The new commemorative coin sales numbers follow the announcement by US Mint Director Moy that total sales reached 200,000 between their release last Tuesday, March 23, to Saturday morning, March 27. Then, Mr. Moy did not reveal the exact sales count, nor the breakout of how many were sold between the proof and uncirculated versions.
The latest figures shows 214,673 have been sold, with 144,732 proof and 69,941 uncirculated. As is typical with the US Mint weekly sales report, the "as of date" is Sunday.
The law authorizing the Boy Scouts coins (Public Law 110-363) permits a maximum mintage of 350,000. The Mint has placed a household order limit of 100 in place.
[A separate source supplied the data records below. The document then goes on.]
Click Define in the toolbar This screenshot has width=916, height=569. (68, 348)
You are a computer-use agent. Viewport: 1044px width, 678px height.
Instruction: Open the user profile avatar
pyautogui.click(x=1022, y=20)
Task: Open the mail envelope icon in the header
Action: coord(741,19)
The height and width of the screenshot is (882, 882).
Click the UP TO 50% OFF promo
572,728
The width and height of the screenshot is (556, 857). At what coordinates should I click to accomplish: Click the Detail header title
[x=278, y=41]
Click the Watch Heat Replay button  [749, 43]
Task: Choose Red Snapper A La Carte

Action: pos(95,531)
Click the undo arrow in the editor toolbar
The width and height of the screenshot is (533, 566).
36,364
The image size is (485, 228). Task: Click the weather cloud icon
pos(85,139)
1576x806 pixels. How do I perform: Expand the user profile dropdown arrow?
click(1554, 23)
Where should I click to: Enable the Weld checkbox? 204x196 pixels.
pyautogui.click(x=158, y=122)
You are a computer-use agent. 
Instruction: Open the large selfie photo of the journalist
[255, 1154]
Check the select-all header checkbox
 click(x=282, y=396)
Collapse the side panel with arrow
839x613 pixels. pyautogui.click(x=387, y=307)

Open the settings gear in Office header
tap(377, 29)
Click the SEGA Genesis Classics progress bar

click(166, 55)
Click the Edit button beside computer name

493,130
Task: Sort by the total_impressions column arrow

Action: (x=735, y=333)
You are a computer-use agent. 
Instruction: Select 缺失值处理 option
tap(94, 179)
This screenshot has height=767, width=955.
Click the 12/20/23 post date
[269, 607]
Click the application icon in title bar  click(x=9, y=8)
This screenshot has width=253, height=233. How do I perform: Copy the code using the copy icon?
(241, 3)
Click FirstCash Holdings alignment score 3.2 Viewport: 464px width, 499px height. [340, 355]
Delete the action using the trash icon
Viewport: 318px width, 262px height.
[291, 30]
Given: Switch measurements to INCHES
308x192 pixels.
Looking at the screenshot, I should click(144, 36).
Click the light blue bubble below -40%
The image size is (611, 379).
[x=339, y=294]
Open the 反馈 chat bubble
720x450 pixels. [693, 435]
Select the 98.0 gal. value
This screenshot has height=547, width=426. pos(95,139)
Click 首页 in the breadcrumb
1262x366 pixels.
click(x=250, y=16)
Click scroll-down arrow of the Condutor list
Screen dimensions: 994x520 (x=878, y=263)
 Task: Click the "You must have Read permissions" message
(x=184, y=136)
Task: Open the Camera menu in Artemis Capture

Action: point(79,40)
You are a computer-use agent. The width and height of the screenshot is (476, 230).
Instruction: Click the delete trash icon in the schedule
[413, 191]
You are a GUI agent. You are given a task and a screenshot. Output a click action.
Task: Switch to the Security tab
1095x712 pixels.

The limit, in part, has helped the silver dollars thrash past commemorative coin opening performances — even the 2009 Lincoln Bicentennial Silver Dollars which eventually sold out with a higher 500,000 total mintage. However, there has a been a buzz around the Boy Scouts silver dollars ever since the legislation was first introduced on April 22, 2008, to strike them. Many millions of Americans have some sort of history with the Boy Scouts of America (BSA), with the organization having some 2.8 million youth members alone today.
Customers may order the proof and uncirculated coins at the United States Mint Web site, http://www.usmint.gov/catalog, or at their toll-free number, 1-800-USA-MINT (872-6468).
The introductory price for the proof coin is $39.95 while the uncirculated option is available for $33.95.